Podcast company Double Elvis Productions has partnered with iHeartMedia to release Here Comes the Break, a serialized hip-hop music podcast executive produced by Def Jam Recordings that will introduce listeners to emerging artists on the label’s roster.
Available on iHeartRadio and other podcast platforms early next year, Here Comes the Break is described as “a groundbreaking podcast about self-identity, family, and friendships” that “aims to entertain, while raising awareness about mental health to its listeners.” It will be distributed via the iHeartPodcast Network.
Perhaps most notable about Here Comes the Break is its fusion of a fictional scripted narrative with real artist interviews and exclusive music releases. The fictional framing device will follow teenage hip-hop fan Ruben, who struggles “with family pressure and anxiety issues” while growing up in the suburbs of New York City. After anonymously starting a podcast with friends that goes viral, he finds his voice as a host and interviewer for emerging hip-hop artists.

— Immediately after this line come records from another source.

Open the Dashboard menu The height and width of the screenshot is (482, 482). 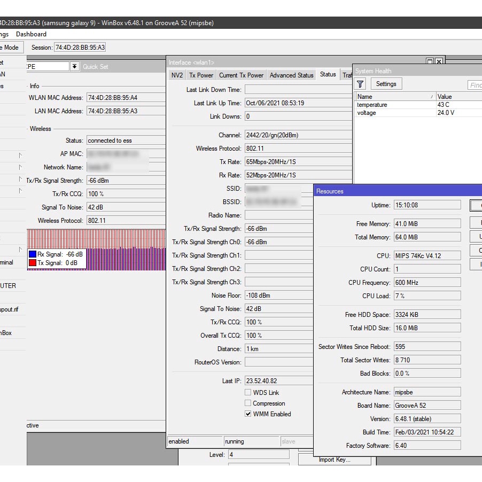click(31, 34)

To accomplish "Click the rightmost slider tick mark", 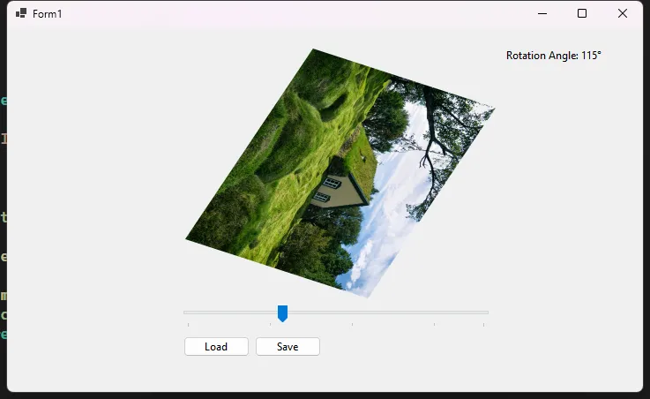I will [483, 325].
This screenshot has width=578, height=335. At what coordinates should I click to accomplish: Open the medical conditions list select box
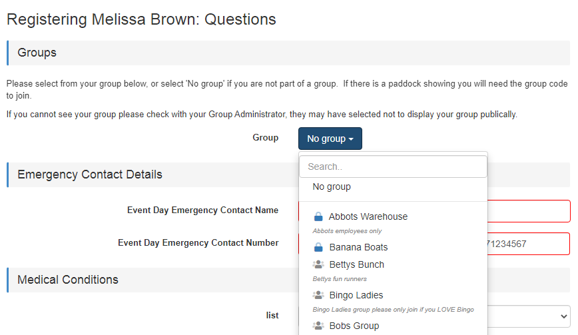pyautogui.click(x=529, y=316)
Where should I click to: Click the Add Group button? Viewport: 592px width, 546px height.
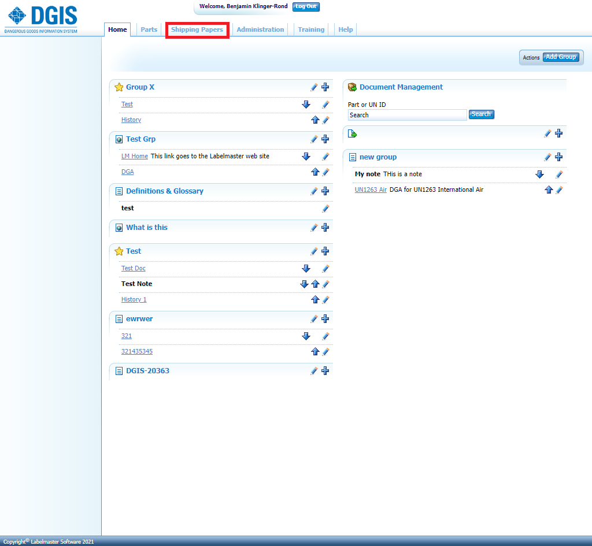point(560,57)
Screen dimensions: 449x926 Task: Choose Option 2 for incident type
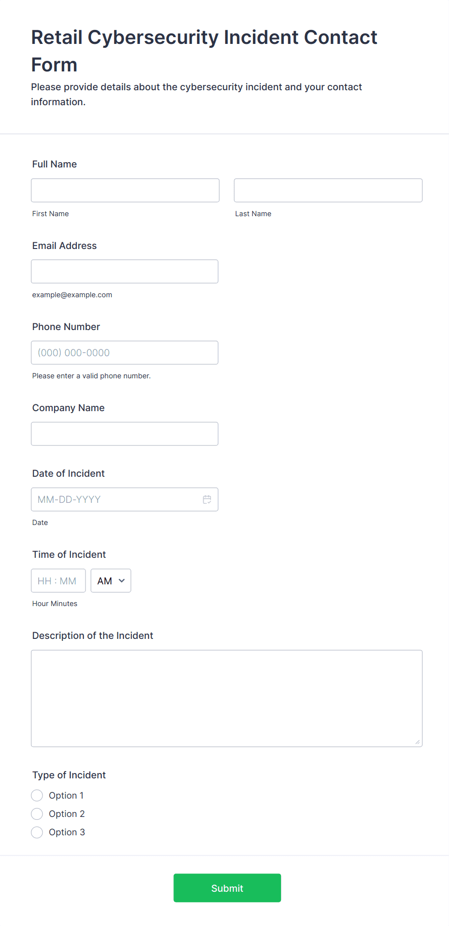pyautogui.click(x=37, y=814)
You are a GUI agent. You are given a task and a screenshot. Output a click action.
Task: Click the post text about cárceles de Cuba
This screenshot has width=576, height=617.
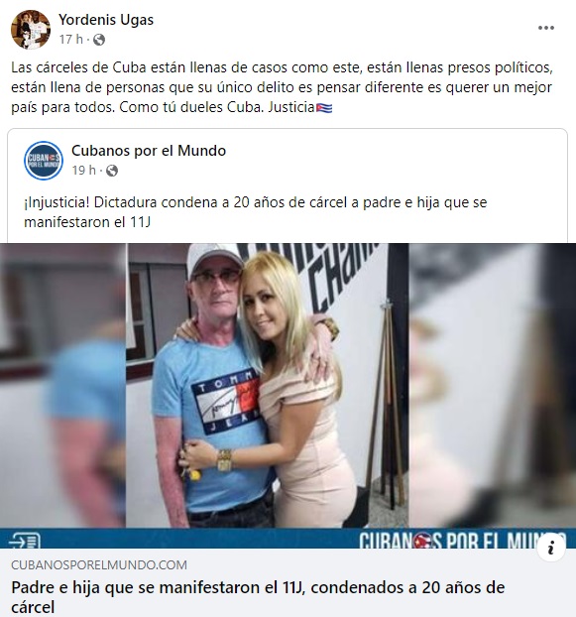282,87
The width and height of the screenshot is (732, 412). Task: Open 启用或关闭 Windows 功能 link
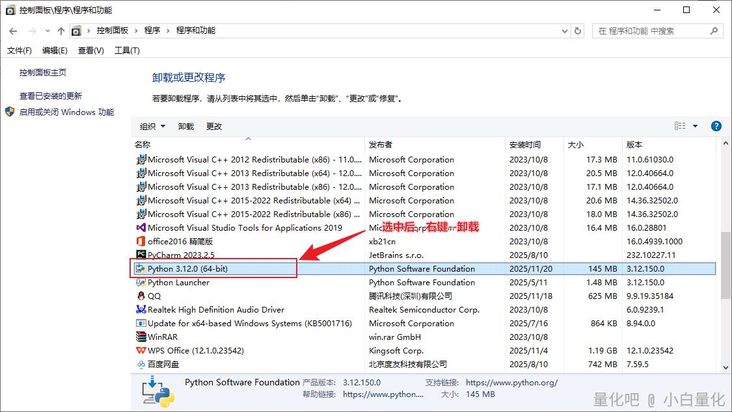pos(66,112)
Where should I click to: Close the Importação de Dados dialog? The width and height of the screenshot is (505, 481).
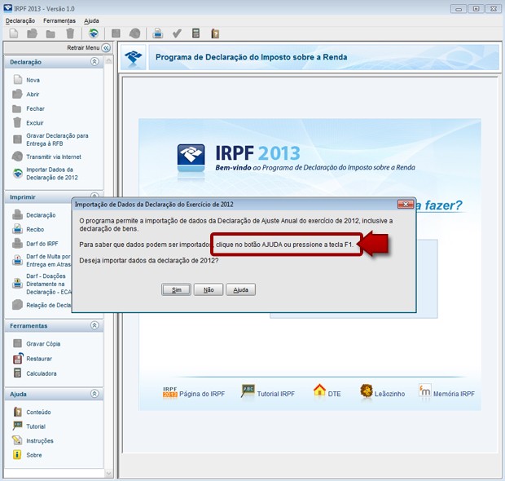tap(404, 204)
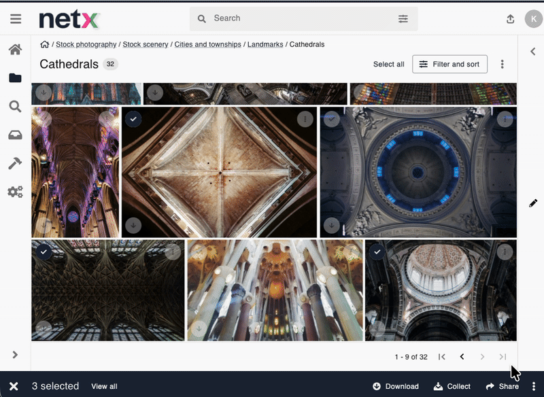Open advanced search filter options
This screenshot has height=397, width=544.
pos(403,19)
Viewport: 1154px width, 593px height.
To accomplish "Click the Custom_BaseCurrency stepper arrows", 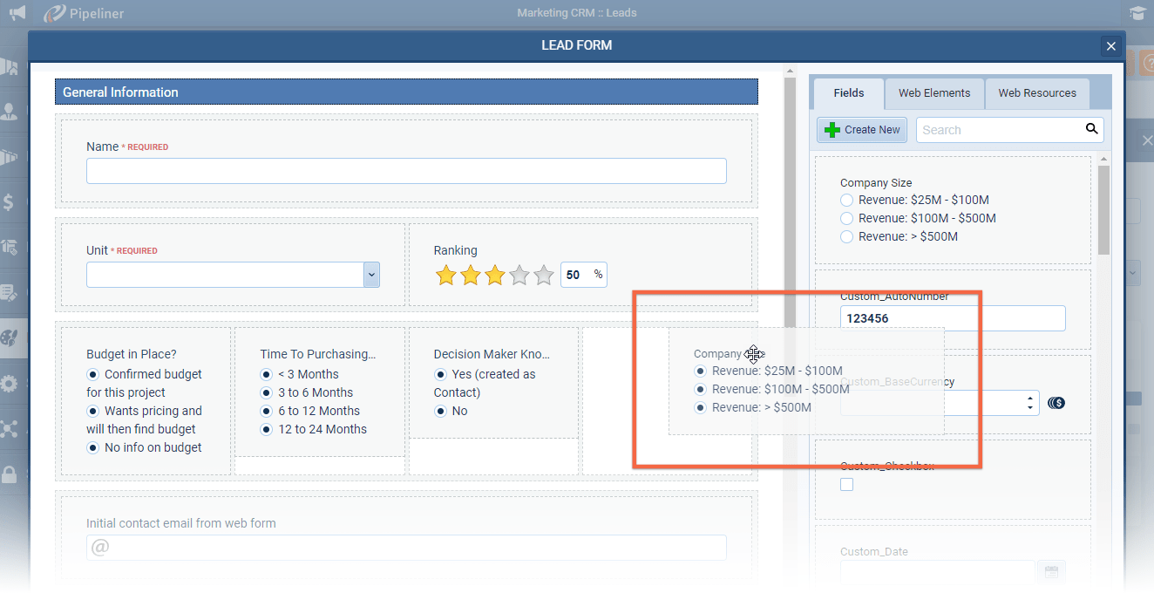I will (1030, 403).
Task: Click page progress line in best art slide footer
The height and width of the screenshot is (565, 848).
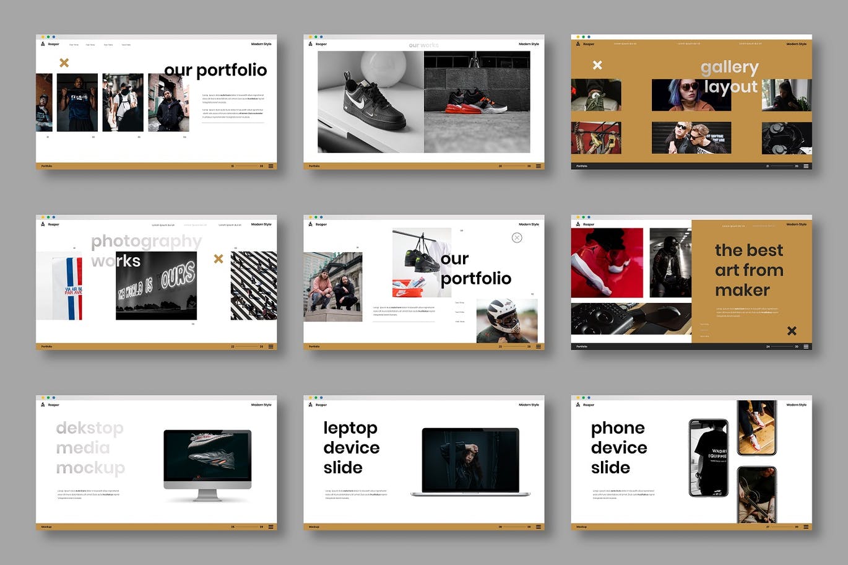Action: click(782, 346)

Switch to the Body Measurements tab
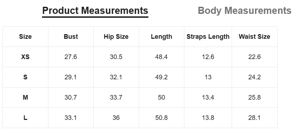(244, 11)
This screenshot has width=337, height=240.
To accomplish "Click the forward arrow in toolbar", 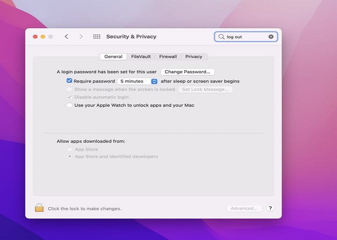I will [x=81, y=37].
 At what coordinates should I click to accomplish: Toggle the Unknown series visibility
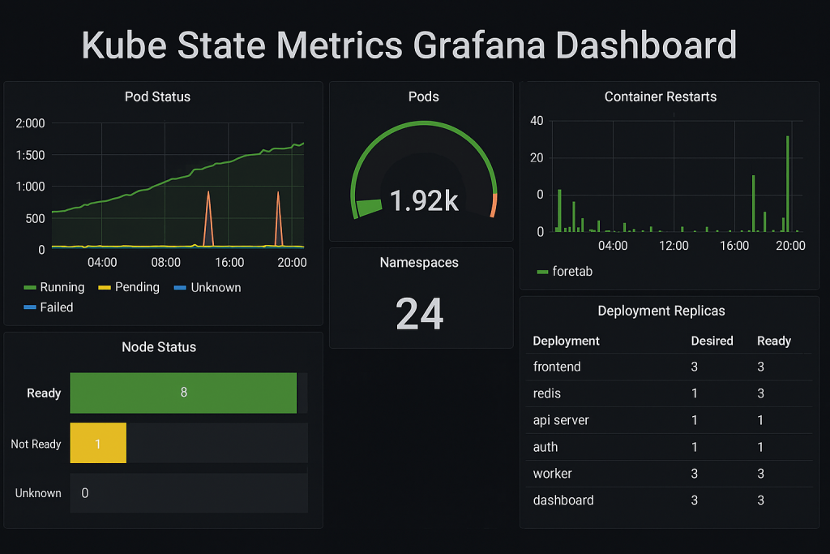point(216,287)
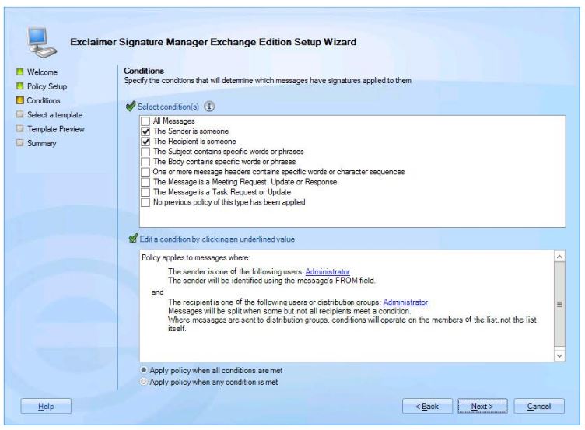
Task: Click the edit-condition checkmark icon
Action: tap(134, 239)
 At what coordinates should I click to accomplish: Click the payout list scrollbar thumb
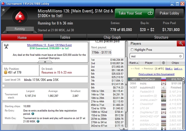tap(126, 84)
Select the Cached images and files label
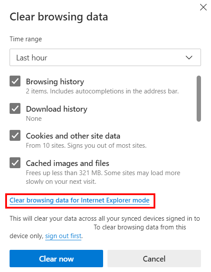Screen dimensions: 211x272 point(67,163)
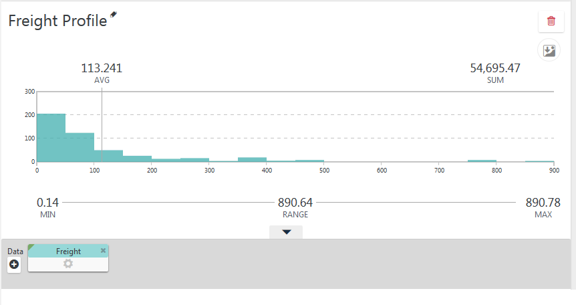Delete the chart with red trash icon

click(x=551, y=21)
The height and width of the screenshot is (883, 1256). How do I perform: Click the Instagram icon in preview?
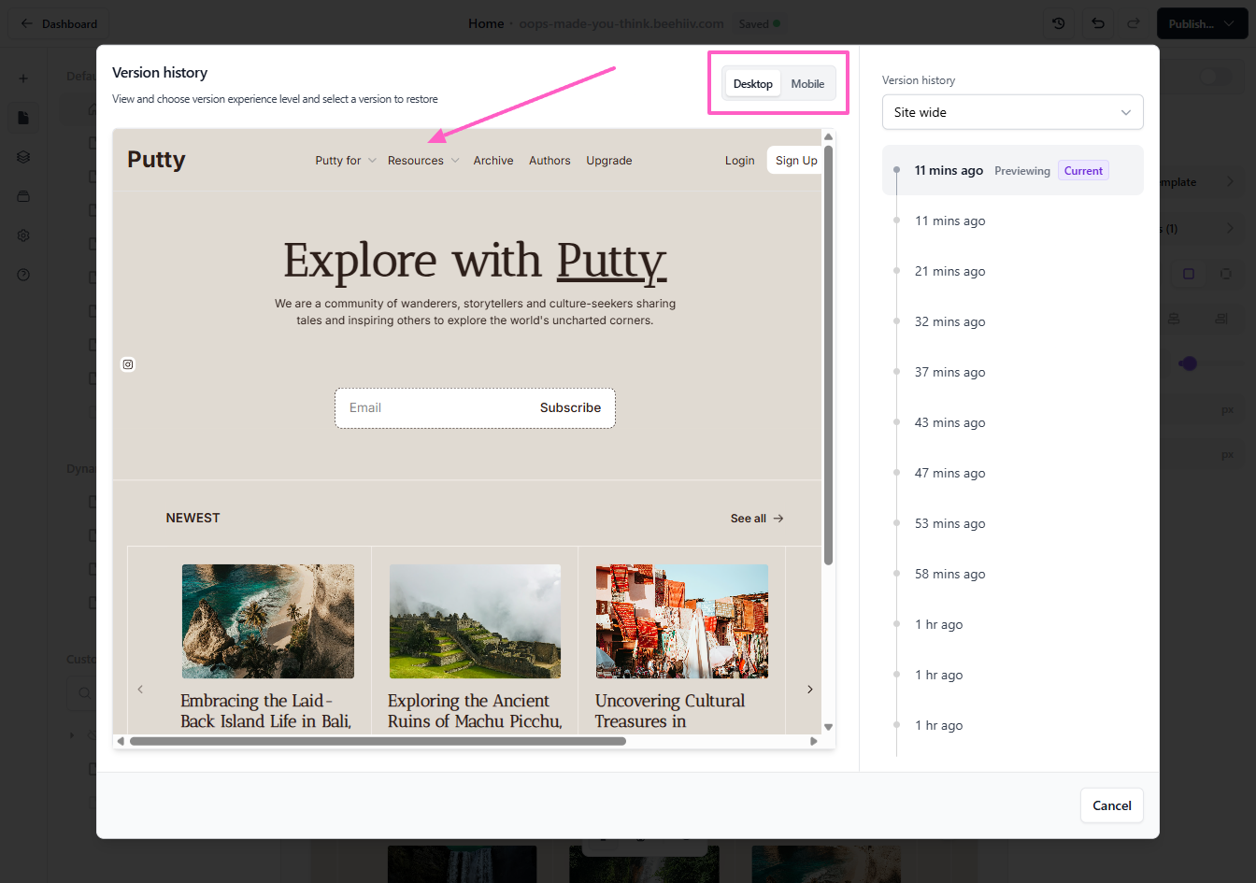128,364
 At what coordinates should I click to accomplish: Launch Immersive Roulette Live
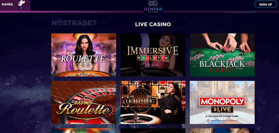pyautogui.click(x=153, y=55)
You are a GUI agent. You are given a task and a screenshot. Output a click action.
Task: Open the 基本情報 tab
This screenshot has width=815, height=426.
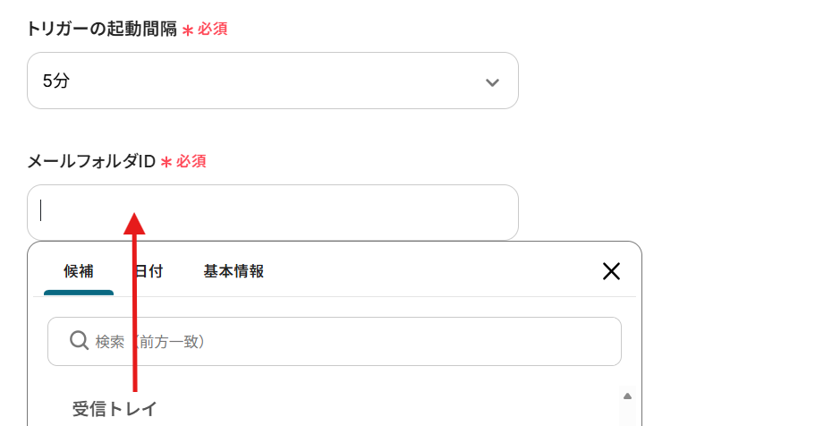[233, 271]
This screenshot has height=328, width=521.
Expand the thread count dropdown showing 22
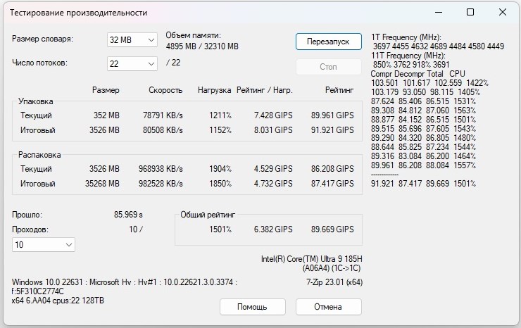click(132, 64)
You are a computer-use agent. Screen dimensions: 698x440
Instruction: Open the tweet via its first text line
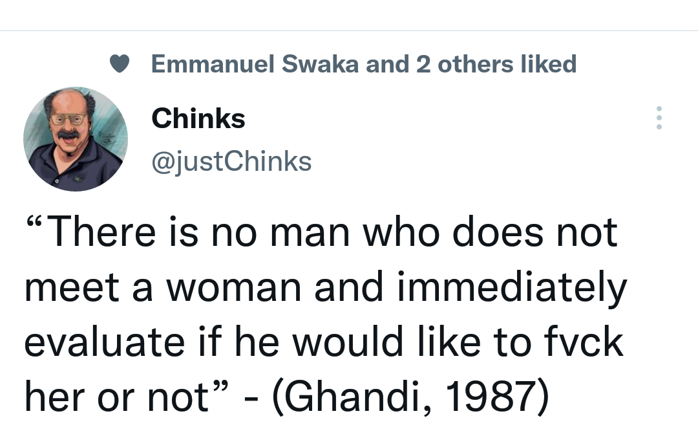pyautogui.click(x=321, y=232)
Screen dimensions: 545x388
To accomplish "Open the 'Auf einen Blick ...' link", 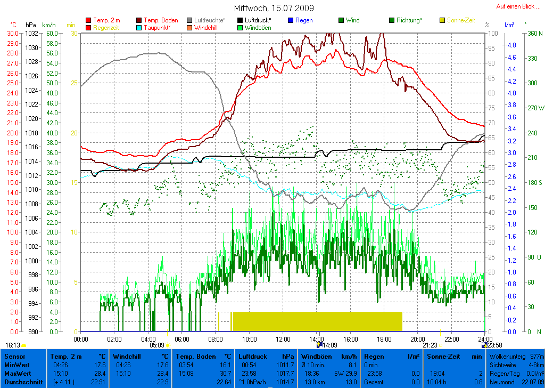I will pos(516,6).
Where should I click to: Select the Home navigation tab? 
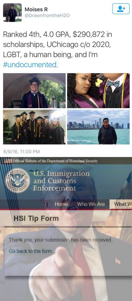(x=61, y=204)
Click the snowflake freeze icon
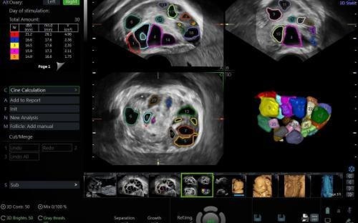The image size is (358, 223). 351,169
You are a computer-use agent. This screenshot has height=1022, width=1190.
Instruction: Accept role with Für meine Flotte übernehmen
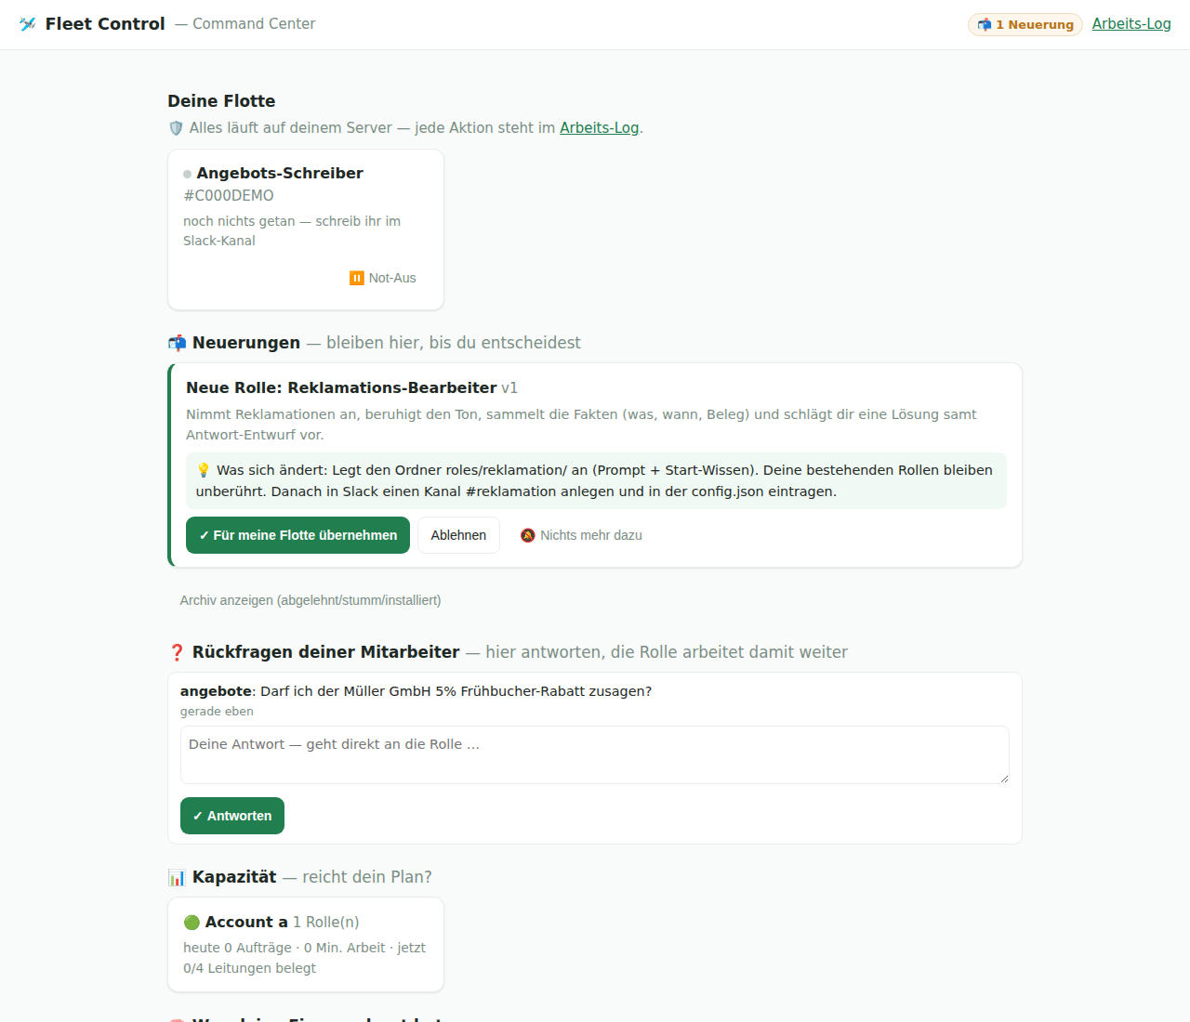click(298, 535)
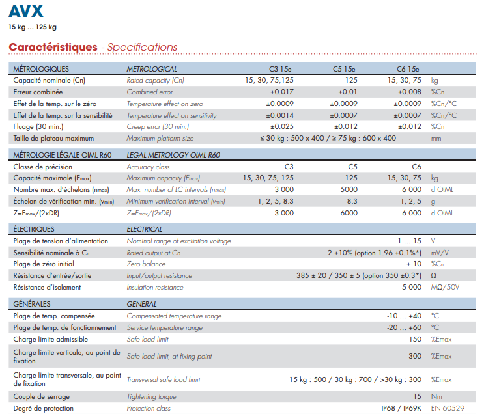Select the maximum platform size value
Screen dimensions: 484x414
pyautogui.click(x=327, y=138)
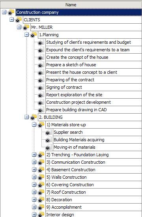Click the task icon for Prepare building drawing in CAD

[x=41, y=110]
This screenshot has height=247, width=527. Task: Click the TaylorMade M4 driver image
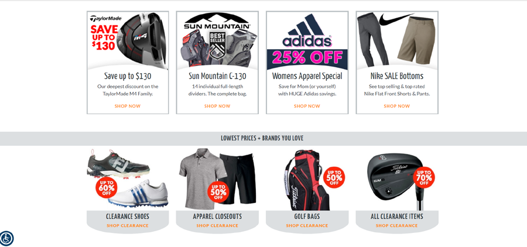click(128, 40)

Each of the series’ ten episodes, airing weekly this winter, will feature an interview with one Def Jam artist and exclusively premiere one of their songs. It will additionally break a song from one independent act, with a surprise contribution from “an iconic Def Jam artist.” A full soundtrack for the series will be subsequently released by Def Jam.
“We are excited to embark on this pioneering partnership with Double Elvis and iHeart,” said Rich Isaacson, GM and executive vp of Def Jam Recordings. “Their groundbreaking take on the scripted podcast space has proven itself to be an amazing platform for discovery and exposure to new music in unexpected ways. At Def Jam, we try to embrace innovative, creative new paths toward extending our brand footprint and most importantly breaking our artists. Our roster of dynamic, fresh new artists is a perfect fit for this story.”
Led by Brady Sadler and Disgraceland creator Jake Brennan, Double Elvis is also the company behind Dear Young Rocker, a first-person coming of age podcast created by Chelsea Ursin that centers on the struggles of young adulthood, mental health and the power of music. Sadler notes that Dear Young Rocker‘s success was a catalyst for Here Comes the Break.
“We were blown away by the response to Dear Young Rocker and realized there was a need for more youth-oriented music podcasts that were both entertaining and tackled important issues,” said Sadler in a statement. “With Here Comes The Break, we want to provide a platform for young artists to share their talents and stories, and draw in listeners with a unique mix of original music, artist interviews and fictionalized storytelling.”
“iHeart is passionate about music discovery and artist development, as it’s the lifeblood of our company,” said Conal Byrne, president of the iHeartPodcast Network. “We have the ability to help expose up-and-coming talent and build massive awareness of new music, and are recognized for our successful artist programs like On the Verge and others. We work closely with music labels and artists on a number of initiatives for music discovery and we knew immediately that Here Comes The Break would be a perfect fit for the iHeartPodcast Network. We’re excited to join forces with Double Elvis and Def Jam to help emerging artists tell their stories and reach new fans through this incredible new concept that we think pushes the edge of this medium, blending fiction with music with podcasting in a very cool new way.”
“We believe in musicians, and they are at the core of all our content,” added Sadler. “This partnership with iHeartRadio and Def Jam supports our commitment to creative, music-driven storytelling and provides a unique opportunity to further our experiments at the intersection of music and podcasting.”
Here Comes the Break is being described as “the first of many” new Double Elvis projects designed to launch artists through podcasts.